**GIVEN RECORDS**:

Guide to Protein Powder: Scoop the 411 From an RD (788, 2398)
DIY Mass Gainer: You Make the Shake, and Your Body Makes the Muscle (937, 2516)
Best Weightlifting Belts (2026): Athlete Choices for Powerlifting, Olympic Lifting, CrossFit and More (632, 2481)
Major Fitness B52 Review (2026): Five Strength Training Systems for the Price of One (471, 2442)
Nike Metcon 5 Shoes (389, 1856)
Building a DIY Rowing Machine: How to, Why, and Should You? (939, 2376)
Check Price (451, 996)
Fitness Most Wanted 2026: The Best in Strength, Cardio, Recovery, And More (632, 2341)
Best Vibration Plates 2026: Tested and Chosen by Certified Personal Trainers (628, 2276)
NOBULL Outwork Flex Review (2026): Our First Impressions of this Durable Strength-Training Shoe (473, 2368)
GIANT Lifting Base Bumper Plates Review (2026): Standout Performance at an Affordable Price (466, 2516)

**EXERCISE AIM**:
Wherever a line above includes the string "Strength", count it; give only the final tally.

**FINISHED TASK**:
3